• _WHAT NEEDS TO BE DONE_
Within these entries, which lines include the string "Your"? Copy each one.

• _Stored entries_
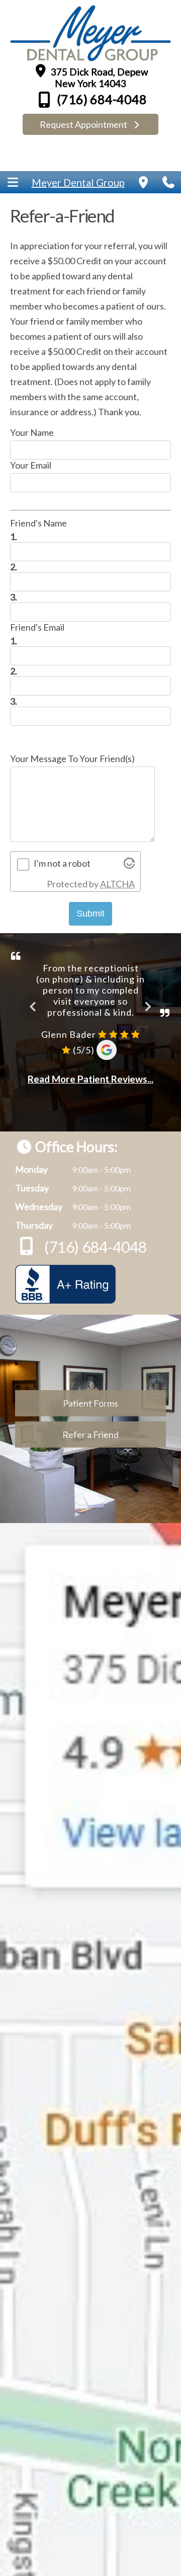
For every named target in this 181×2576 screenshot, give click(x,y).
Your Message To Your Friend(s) (72, 758)
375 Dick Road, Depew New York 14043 (98, 77)
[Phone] (168, 182)
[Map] (143, 182)
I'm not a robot (62, 863)
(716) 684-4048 (100, 99)
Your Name (32, 432)
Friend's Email (37, 627)
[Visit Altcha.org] (129, 865)
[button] (12, 182)
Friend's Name (38, 522)
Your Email (30, 465)
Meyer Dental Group (78, 182)
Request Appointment (84, 124)
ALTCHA (117, 883)
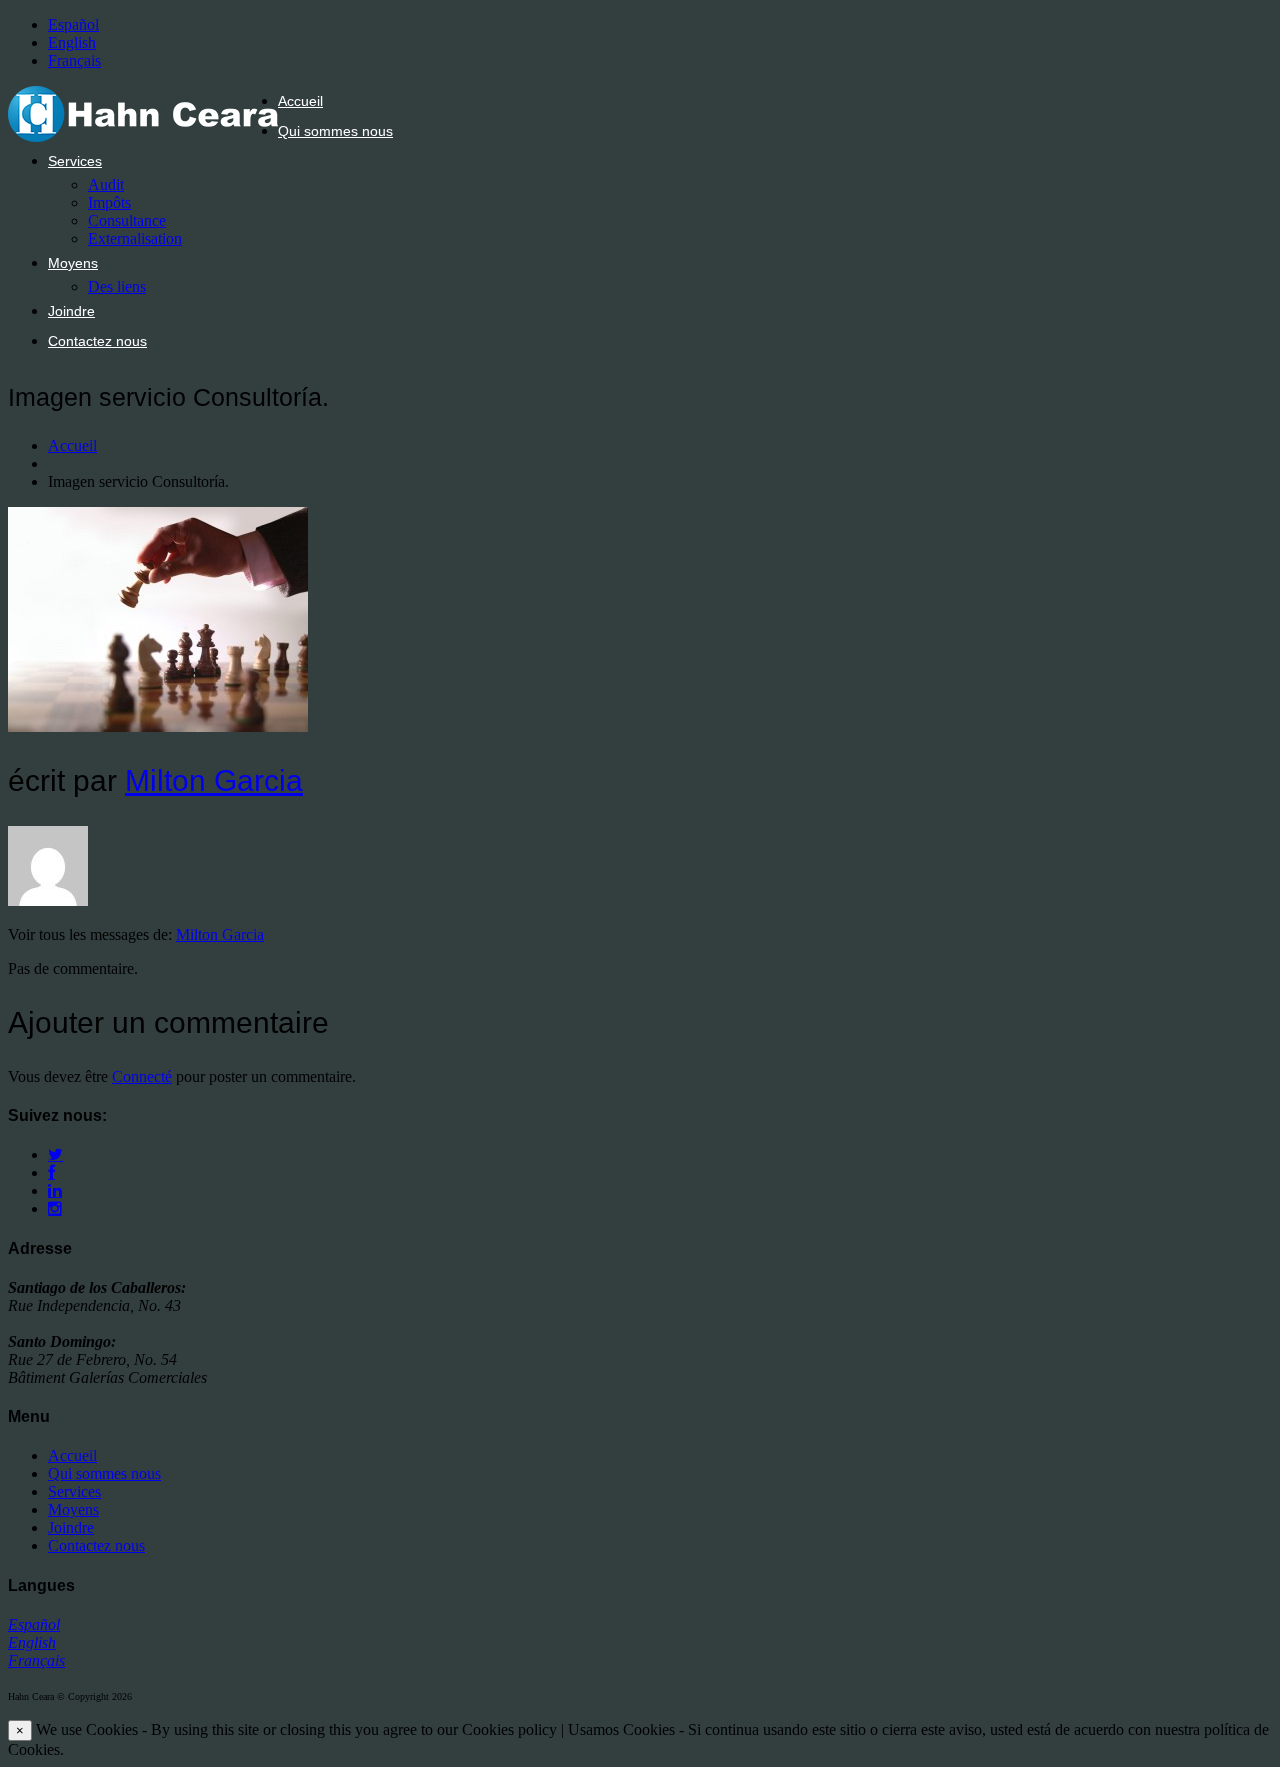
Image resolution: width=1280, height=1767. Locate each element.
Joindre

• _TASK RESPONSE_
Your Message To Your Friend(s) (72, 758)
Your Name (32, 432)
Your Email (30, 465)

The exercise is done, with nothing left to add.